Page:

United States v. Seal (In re Search Warrant Issued June 13, 2019 )

Decision Date31 October 2019
Docket NumberNo. 19-1730,19-1730
Citation942 F.3d 159
Parties IN RE: SEARCH WARRANT ISSUED JUNE 13, 2019 United States of America, Plaintiff - Appellee, v. Under Seal, Defendant - Appellant.
CourtU.S. Court of Appeals — Fourth Circuit

ARGUED: James Patrick Ulwick, KRAMON & GRAHAM, P.A., Baltimore, Maryland, for Appellant. Derek Edward Hines, OFFICE OF THE UNITED STATES ATTORNEY, Baltimore, Maryland, for Appellee. ON BRIEF: Steven M. Klepper, Louis P. Malick, KRAMON & GRAHAM, P.A., Baltimore, Maryland, for Appellant. Robert K. Hur, United States Attorney, Aaron S.J. Zelinsky, Assistant United States Attorney, OFFICE OF THE UNITED STATES ATTORNEY, Baltimore, Maryland, for Appellee.

Before GREGORY, Chief Judge, and KING and RUSHING, Circuit Judges.

Reversed and remanded by published opinion. Judge King wrote the opinion, in which Chief Judge Gregory and Judge Rushing joined. Judge Rushing wrote a separate concurring opinion.

(Stored dataset items)
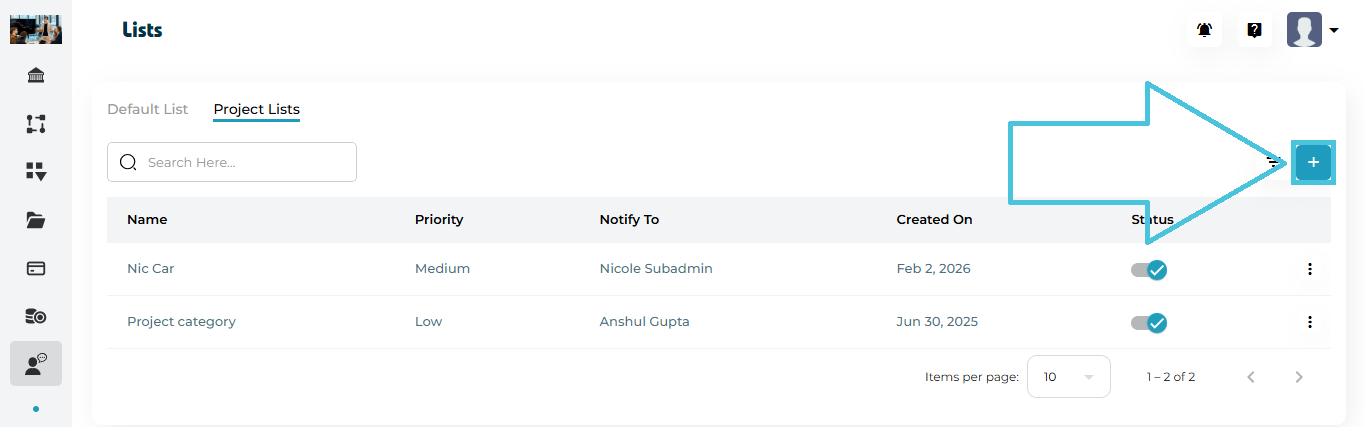This screenshot has width=1364, height=427.
Task: Click the notification bell icon
Action: (1204, 30)
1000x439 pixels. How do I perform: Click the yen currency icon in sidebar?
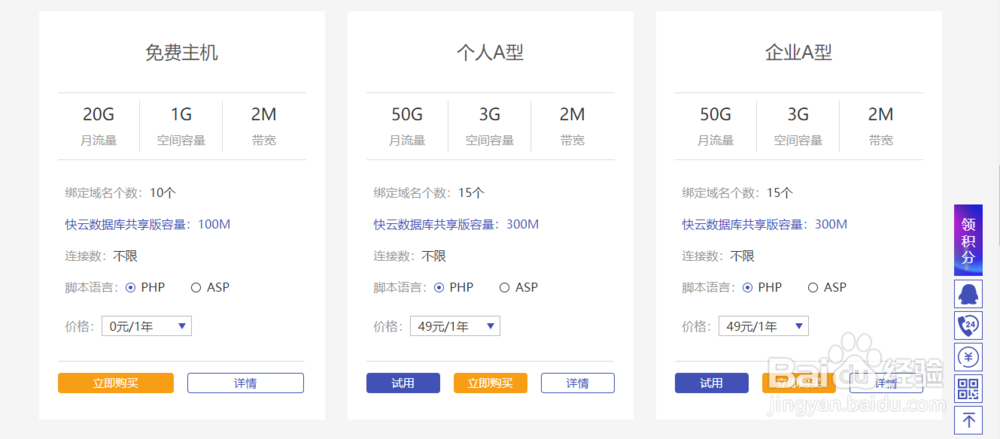coord(968,357)
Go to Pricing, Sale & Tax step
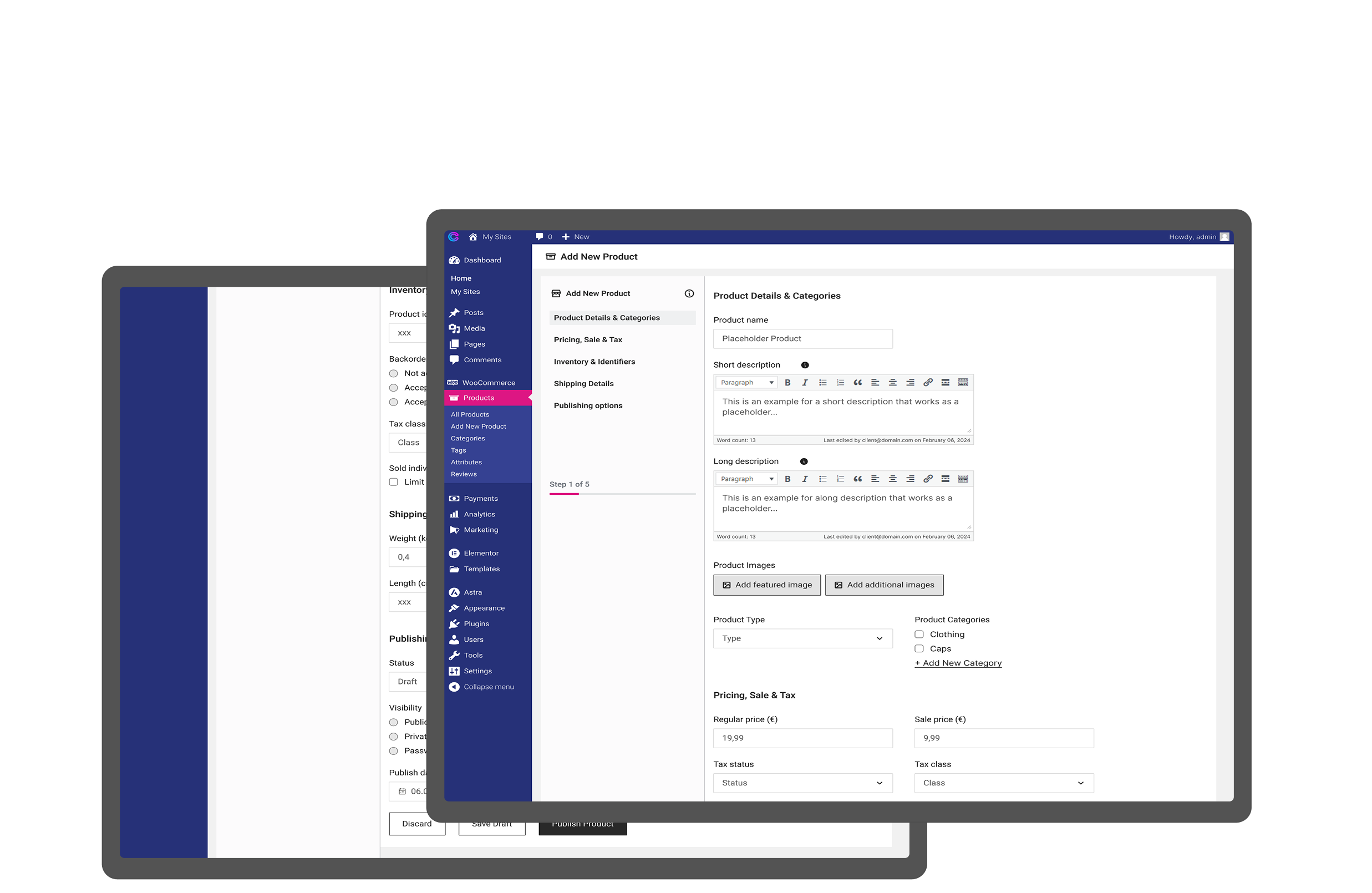This screenshot has height=893, width=1372. (588, 339)
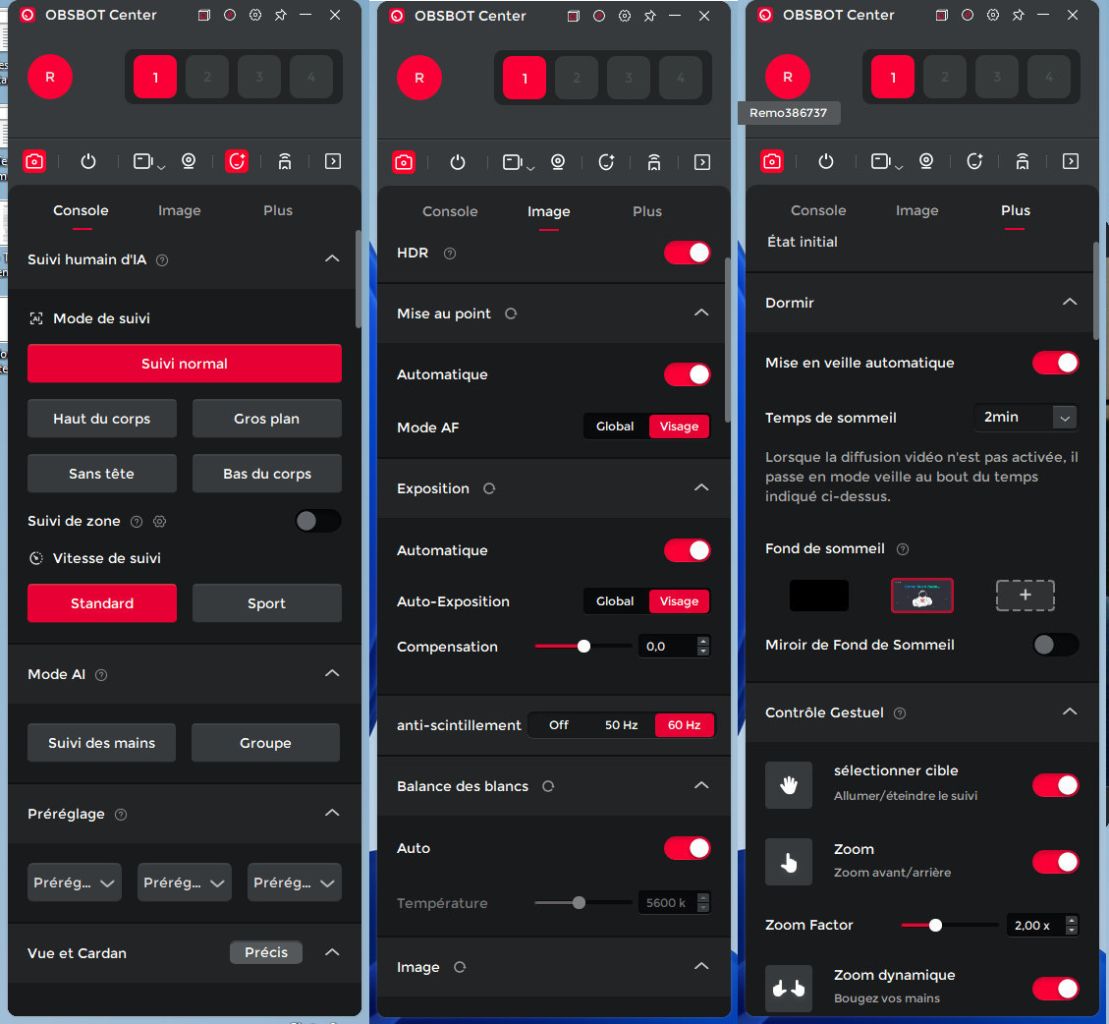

Given request: Which attorneys does the case summary list as representing the Appellant?

Task output: James Patrick Ulwick, Steven M. Klepper, Louis P. Malick